Achille C. Varzi, "The Extensionality of Parthood and Composition," The Philosophical Quarterly 58 (2008), p. 109:
Suppose we have a house made of Tinkertoy pieces. Then the house qualifies as a sum of those pieces: each piece is part of the house and each part of the house overlaps at least one of the pieces . . . . Are there other things that qualify as the sums of those pieces? UC says there aren't; the house is the only candidate: it is the sum of those pieces.
UC is Uniqueness of Composition:
UC If x and y are sums of the same things, then x = y,
where
(1) x is a sum of the zs =df The zs are all parts of x and every part of x has a part in common with at least one ofthe zs.

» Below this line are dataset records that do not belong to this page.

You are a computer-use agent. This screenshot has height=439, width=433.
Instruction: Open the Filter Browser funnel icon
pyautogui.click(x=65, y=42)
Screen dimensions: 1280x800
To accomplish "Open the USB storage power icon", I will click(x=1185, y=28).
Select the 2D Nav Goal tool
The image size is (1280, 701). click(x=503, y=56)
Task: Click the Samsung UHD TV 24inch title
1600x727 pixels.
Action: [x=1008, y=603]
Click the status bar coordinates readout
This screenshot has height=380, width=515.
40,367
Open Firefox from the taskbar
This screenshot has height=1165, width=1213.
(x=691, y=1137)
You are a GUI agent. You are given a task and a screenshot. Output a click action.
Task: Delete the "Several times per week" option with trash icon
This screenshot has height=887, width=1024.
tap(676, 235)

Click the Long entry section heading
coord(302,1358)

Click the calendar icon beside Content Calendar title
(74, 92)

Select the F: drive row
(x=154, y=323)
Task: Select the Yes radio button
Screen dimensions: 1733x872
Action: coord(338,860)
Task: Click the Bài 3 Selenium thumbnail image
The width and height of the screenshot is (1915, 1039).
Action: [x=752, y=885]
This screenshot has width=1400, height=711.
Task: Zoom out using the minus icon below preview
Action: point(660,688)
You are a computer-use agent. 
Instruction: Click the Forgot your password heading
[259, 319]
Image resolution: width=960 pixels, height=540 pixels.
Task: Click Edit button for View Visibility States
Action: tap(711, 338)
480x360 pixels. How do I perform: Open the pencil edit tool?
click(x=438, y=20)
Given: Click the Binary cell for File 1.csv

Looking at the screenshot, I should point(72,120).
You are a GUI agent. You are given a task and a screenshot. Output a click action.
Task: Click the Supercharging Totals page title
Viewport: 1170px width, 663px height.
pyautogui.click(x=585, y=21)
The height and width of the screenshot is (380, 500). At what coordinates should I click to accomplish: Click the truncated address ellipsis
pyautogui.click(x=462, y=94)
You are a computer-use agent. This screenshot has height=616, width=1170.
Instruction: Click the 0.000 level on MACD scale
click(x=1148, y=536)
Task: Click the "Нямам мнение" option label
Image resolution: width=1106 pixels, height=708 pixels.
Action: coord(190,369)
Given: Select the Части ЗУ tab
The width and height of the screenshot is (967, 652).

Perhaps commenter John, who knows some mereology and the relevant literature on material composition, can help me understand this. What I don't understand is what entitles Varzi to assume that the Tinkertoy house — 'TTH' to give it a name — is identical to a classical mereological sum. I do not deny that there is a sum of the parts of TTH. And I do not doubt that this sum is unique. Let us name this sum 'TTS.' (I assume that names are Kripkean rigid designators.) What I do not understand is the justification of the assumption, made near the beginning of his paper, of the identity of TTH and TTS. TTH is of course a whole of parts. But it doesn't straightaway follow that TTH is a sum of parts.
Please note that 'sum' is a technical term, one whose meaning is exactly the meaning it derives from the definitions and axioms of classical mereology. 'Whole' is a term of ordinary language whose meaning depends on context. It seems to me that one cannot just assume that a given whole of parts is identical to a mereological sum of those same parts.
I am not denying that it might be useful for some purposes to think of material objects like TTH as sums, but by the same token it might be useful to think of material objects as (mathematical) sets of their parts. But surely it would be a mistake to identify TTH with a set of its parts. For one thing, sets are abstract while material objects are concrete. For another, proper parthood is transitive while set-theoretic elementhood is not transitive.
Of course, sums are not sets. A sum of concreta is itself concrete whereas a set of concreta is itself abstract. My point is that, just as we cannot assume that that TTH is identical to a set, we cannot assume that TTH is identical to a sum.
What is the 'dialectical situation' when it comes to the dispute between those who maintain that TTH = TTS and those who deny this identity?
It seems to me that the burden of proof rests on those who, like Varzi, identify material objects like TTH with sums especially given the arguments against the identity. Here is one argument. (a) Taking TTH apart would destroy it, (b) but would not destroy TTS. Therefore, (c) TTH is not identical to TTS. This argument relies on the wholly unproblematic Indiscernibility of Identicals as a tacit premise: If x = y, then whatever is true of x is true of y, and vice versa. Because something is true of TTH — namely, that taking it apart would destroy it — that is not true of TTS, TTH cannot be identical to TTS.
The simplicity and clarity of modal discernibility arguments like this one cast grave doubt on the opening assumption that TTH is a sum. I am not saying that Varzi and Co. have no response to the argument; they do. My point is that their response comes too late dialectically speaking. If you know what a sum is, you know that the identity is dubious from the outset: the discernibility arguments merely make the dubiousness explicit. Responding to these arguments strikes me as too little too late; what the identity theorist needs to do is justify his intitial assumption as soon as he makes it.
My main question, then, is this. What justifies the initial assumption that material particulars such as Tinkertoy houses are mereological sums? It cannot be that they are wholes of parts, for a whole needn't be a sum. TTH is a whole but it is not a sum. It is not a sum because a sum is a collection that is neutral with respect to the arrangement or interrelation of its parts, whereas it is essential to TTH that its parts be arranged house-wise.